__Task objective__
From the records below, please repeat exactly the line that has "Given: Expand the", the line that has "Viewport: 629px width, 420px height.", and every line between them, and nothing else.

BEGIN Supplied material

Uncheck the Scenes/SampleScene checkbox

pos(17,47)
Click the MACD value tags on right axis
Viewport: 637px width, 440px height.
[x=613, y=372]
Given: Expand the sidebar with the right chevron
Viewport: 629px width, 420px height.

END Supplied material
BEGIN Supplied material

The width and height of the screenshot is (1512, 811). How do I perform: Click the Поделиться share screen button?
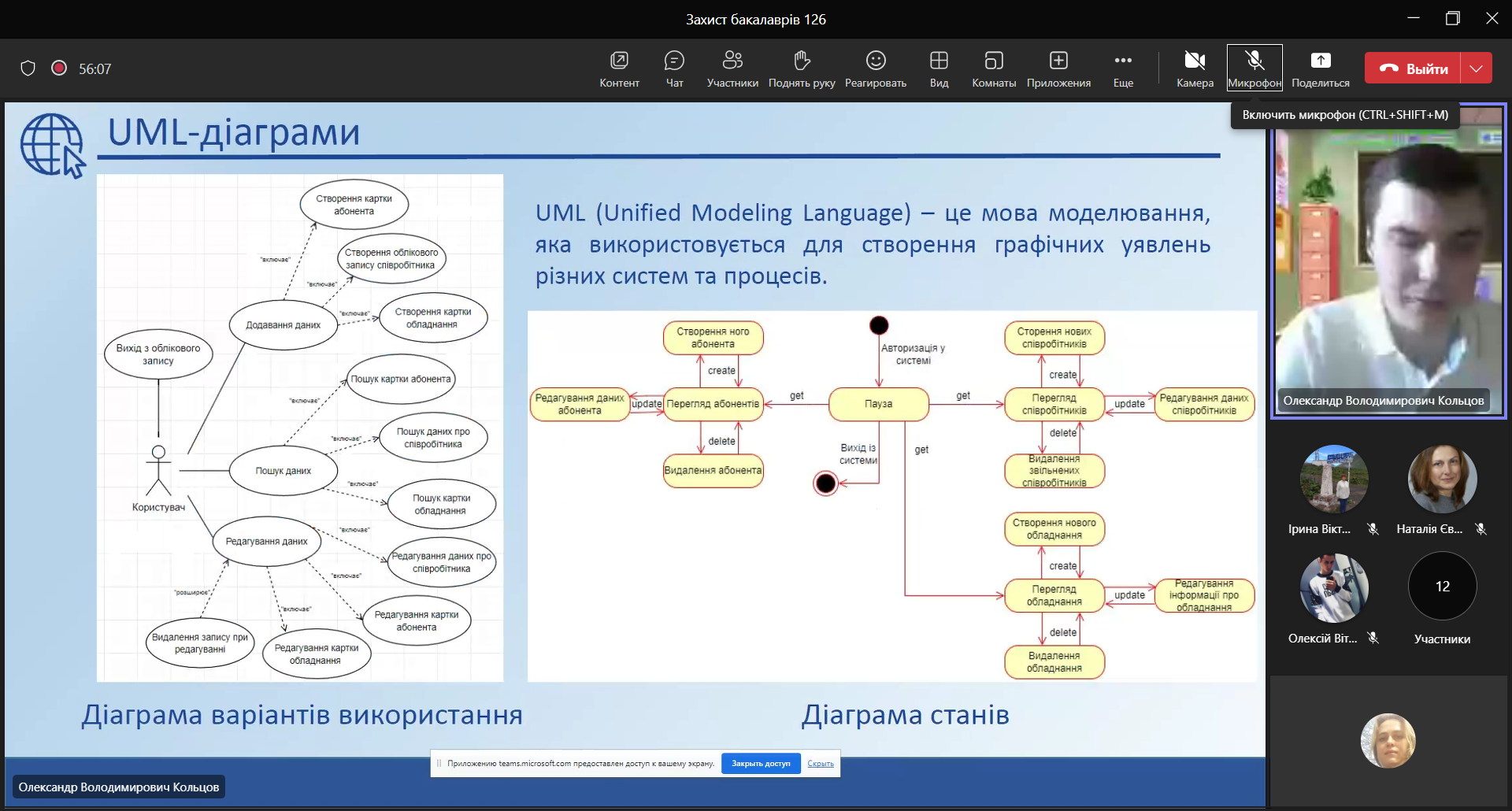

END Supplied material

__Solved exercise__
Given: Expand the sidebar with the right chevron
Viewport: 629px width, 420px height.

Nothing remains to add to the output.